Anti-feminizm ve feminizm eleştirisi
Anti-feminizm, bir kısım veya tüm formlarıyla feminizme karşıdır.
19. yüzyılda anti-feminizm, ilk olarak kadınların oy kullanma hakkına karşı faaliyet yürütmüştür. Daha sonra, kadınların yüksek öğrenim kurumlara girmesine karşı olanlar, eğitimin kadınlar üzerinde çok büyük fiziksel bir yük sağladığını iddia etmişlerdir. Diğer anti-feministler, kadınların iş gücüne ve sendikalara katılmalarına, mahkemelerde jüri koltuğuna oturma, doğum kontrolünü ve cinselliklerini kontrol altına alma haklarına karşı çıkmışlardır.
Bazı insanlar, geleneksel değerlere ve dini inançlara aykırı olduğu gerekçesiyle feminizme karşı gelmişlerdir. Bu anti-feministler, boşanmanın ve evlenmemenin zararlı ve yanlış olduğunu, kadınların temelde farklı olduğunu ve bu farklı geleneksel rollerin toplumda sürdürülmesi gerektiğini savunmuşlardır. Diğer anti-feministler, ailelerdeki erkek otoritesinin azaltılmasının yanı sıra kadınların iş gücüne, siyasi görevlere ve oylama sürecine girmesine karşı çıkmaktadırlar.

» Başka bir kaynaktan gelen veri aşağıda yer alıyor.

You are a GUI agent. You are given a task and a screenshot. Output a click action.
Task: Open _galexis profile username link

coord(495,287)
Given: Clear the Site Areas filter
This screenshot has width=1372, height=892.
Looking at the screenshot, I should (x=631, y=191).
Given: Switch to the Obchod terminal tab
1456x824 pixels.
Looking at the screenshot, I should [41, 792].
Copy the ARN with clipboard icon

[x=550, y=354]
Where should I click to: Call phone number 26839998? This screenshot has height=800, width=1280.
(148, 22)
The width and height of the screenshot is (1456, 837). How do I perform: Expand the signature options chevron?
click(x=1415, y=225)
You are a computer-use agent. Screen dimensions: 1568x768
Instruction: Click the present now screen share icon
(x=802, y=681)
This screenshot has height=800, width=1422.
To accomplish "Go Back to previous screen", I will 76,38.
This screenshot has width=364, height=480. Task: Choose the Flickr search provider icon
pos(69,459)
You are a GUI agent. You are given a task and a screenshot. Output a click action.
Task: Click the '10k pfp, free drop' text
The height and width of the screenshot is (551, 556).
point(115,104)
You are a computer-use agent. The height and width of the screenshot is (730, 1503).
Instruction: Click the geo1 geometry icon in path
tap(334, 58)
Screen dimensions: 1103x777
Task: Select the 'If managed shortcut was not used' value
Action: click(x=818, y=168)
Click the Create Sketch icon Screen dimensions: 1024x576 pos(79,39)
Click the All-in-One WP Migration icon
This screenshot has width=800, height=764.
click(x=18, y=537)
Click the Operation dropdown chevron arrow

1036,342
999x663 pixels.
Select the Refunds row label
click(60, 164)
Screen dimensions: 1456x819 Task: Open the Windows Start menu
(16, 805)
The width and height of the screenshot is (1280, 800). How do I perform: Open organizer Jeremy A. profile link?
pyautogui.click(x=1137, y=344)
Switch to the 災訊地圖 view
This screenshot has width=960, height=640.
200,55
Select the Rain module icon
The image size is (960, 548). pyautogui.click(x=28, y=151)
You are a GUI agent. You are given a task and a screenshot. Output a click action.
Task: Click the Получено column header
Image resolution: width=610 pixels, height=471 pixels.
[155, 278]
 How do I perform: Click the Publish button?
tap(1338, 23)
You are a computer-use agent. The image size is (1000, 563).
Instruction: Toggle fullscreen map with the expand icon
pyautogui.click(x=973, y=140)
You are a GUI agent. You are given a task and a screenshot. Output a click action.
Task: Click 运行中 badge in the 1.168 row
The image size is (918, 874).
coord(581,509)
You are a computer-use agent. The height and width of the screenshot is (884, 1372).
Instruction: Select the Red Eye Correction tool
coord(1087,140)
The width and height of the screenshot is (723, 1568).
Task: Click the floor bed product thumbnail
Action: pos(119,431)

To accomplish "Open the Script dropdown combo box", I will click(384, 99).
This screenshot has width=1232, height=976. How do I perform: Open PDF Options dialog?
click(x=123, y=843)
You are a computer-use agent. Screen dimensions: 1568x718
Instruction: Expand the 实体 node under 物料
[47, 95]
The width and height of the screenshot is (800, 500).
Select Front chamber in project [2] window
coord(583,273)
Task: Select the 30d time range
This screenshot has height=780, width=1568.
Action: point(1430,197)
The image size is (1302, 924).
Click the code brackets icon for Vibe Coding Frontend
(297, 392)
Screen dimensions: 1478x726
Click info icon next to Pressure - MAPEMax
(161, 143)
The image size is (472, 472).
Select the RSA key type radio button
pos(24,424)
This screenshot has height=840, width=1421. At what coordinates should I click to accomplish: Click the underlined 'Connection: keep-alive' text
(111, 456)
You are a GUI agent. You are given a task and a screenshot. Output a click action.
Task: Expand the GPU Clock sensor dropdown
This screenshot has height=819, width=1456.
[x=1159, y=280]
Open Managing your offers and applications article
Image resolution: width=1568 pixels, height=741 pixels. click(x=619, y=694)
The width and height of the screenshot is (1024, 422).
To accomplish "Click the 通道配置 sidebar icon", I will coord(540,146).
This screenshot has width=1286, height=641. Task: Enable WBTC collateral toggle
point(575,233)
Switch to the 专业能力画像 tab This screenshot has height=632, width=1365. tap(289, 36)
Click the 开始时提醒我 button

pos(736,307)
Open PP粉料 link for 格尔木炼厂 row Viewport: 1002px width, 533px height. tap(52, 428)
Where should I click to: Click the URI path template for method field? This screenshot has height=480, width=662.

Camille Paglia, Christina Hoff Sommers, Jean Bethke Elshtain, Elizabeth Fox-Genovese, Lisa Lucile Owens ve Daphne Patai gibi yazarlar bazı feminizm formlarına karşı çıkmışlardır; ancak kendilerini feminist olarak tanımlamaktadırlar. Örneğin, feminizm sık sık erkek düşmanlığını teşvik ettiğini ve kadın menfaatlerinin erkeklerin üzerinden yükselttiğini ileri sürmekte ve radikal feminist tavrın hem erkek hem de kadınlara zarar verdiği gerekçesiyle eleştirmektedirler. Daphne Patai ve Noretta Koertge, "anti-feminist" teriminin, feminizm hakkındaki akademik tartışmayı bastırmak için kullanıldığını iddia etmektedirler. Lisa Lucile Owens, sadece kadınlara yönelik belirli hakların verilmesini ataerkillik olduğunu savunmuşlardır, çünkü kadınları ahlaki muhakemenin önemli bir yönünü kullanmaya itiyorlar.